Problem statement> Lay out the lines starting at the one containing "Viewport: 500px width, 364px height." and ending at the one containing "click(x=455, y=24)" as a numbered list, skipping blank lines and leaving the pictures out.

Data for this exercise>
* * * *

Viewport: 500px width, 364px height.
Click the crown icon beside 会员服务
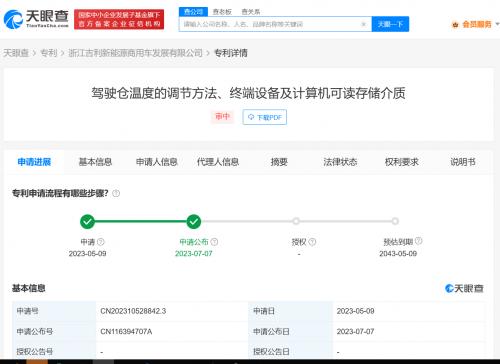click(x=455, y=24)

* * * *

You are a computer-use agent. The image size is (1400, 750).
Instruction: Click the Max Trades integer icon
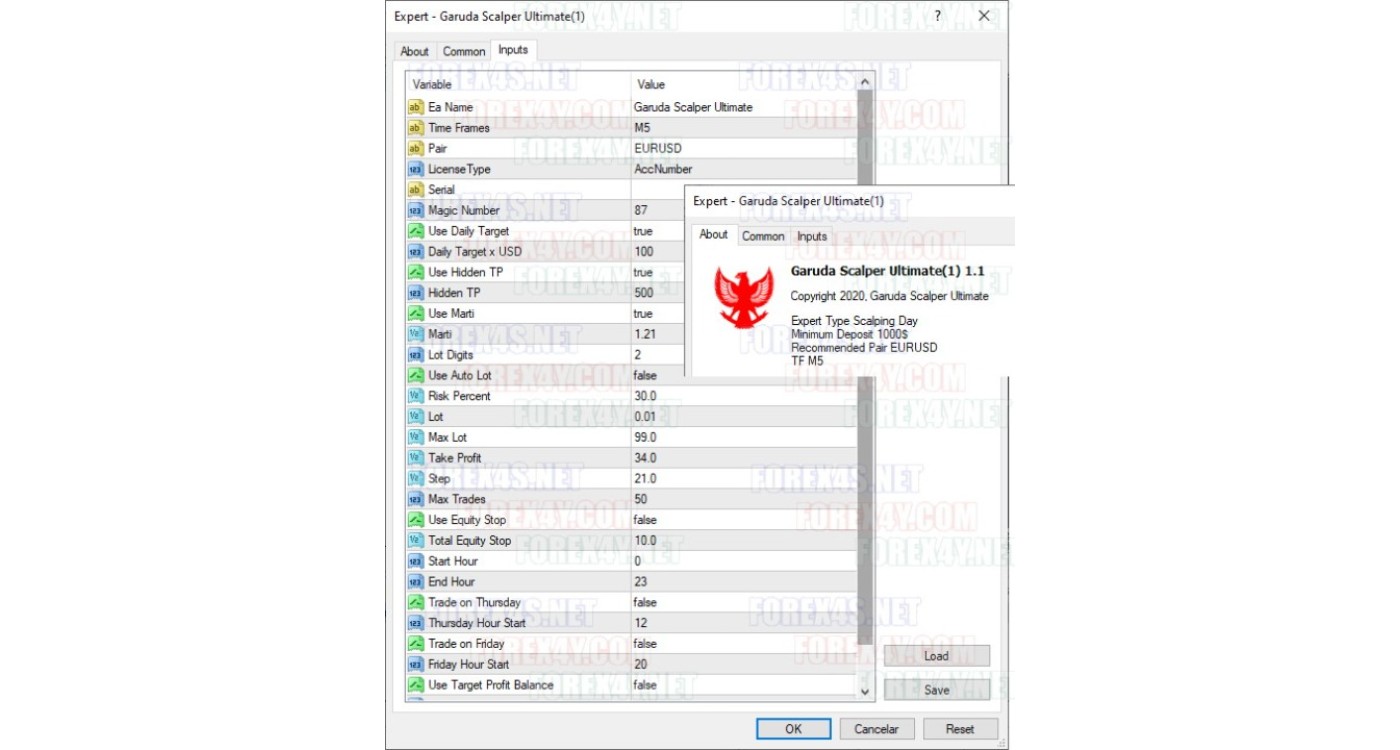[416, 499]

* * * *

The answer>
1. Viewport: 500px width, 364px height.
2. Click the crown icon beside 会员服务
3. click(x=455, y=24)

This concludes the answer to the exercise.